- [Task goal] Switch every "link" to "button" and write out the lines of the data from the line with "Where should I" up to and including the last line of the data, with everything else unchanged. Leave out the pictures.
# # # # #
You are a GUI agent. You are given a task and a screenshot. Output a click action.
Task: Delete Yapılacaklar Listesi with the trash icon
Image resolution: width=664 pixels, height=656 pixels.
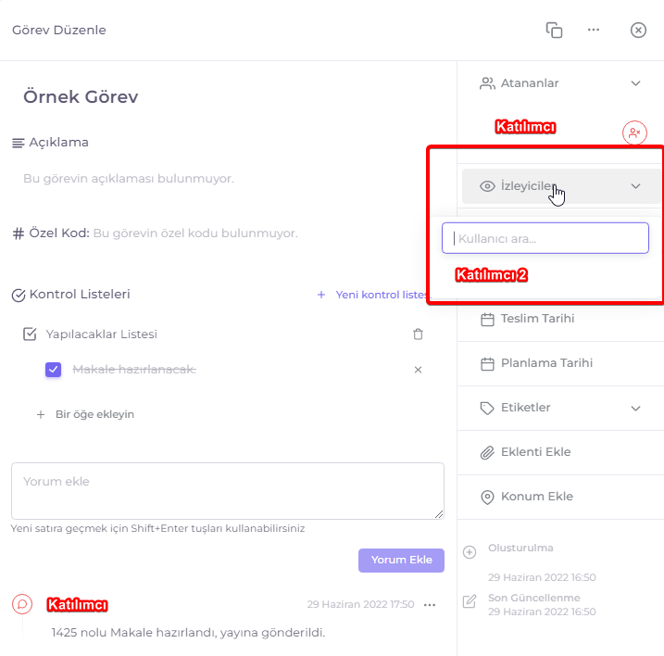click(x=418, y=334)
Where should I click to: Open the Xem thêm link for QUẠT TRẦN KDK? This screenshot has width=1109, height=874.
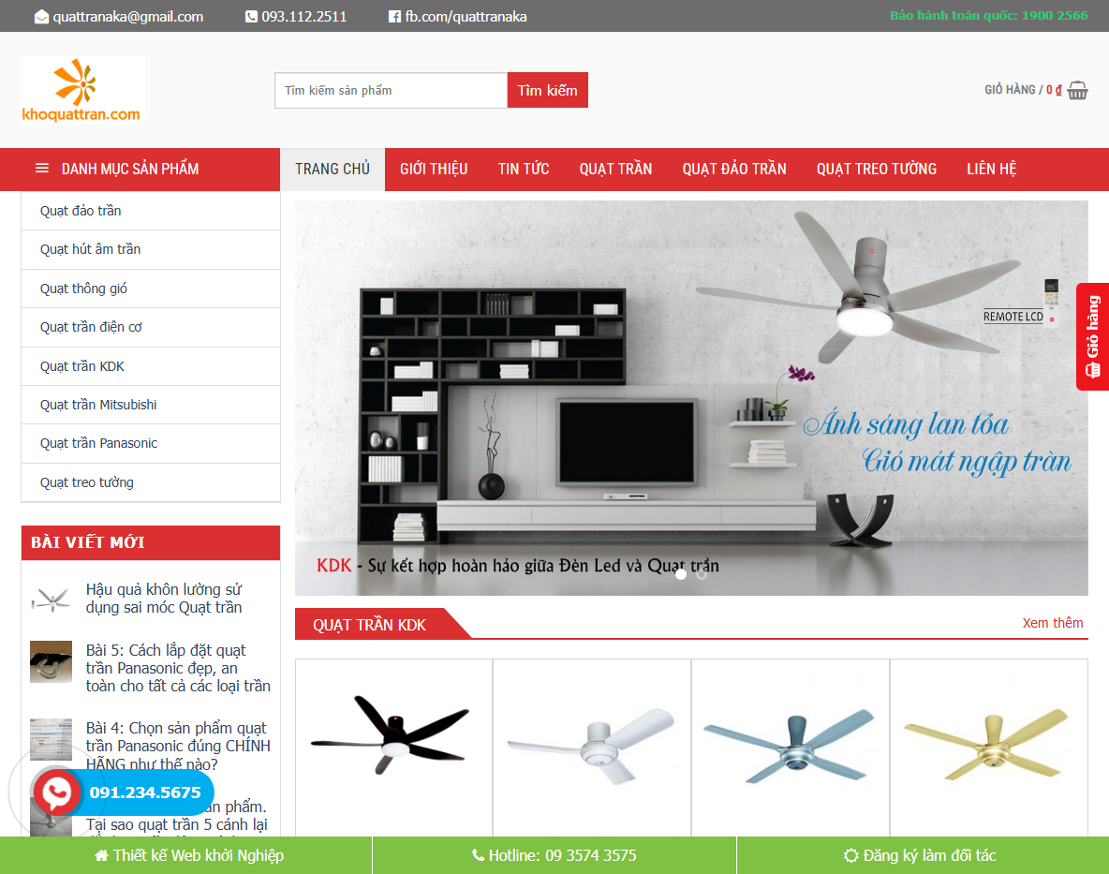click(x=1053, y=622)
# # # # #
- [Result]
Where should I click to: Open the Xem thêm button for QUẠT TRẦN KDK? This screenshot has width=1109, height=874.
click(x=1053, y=622)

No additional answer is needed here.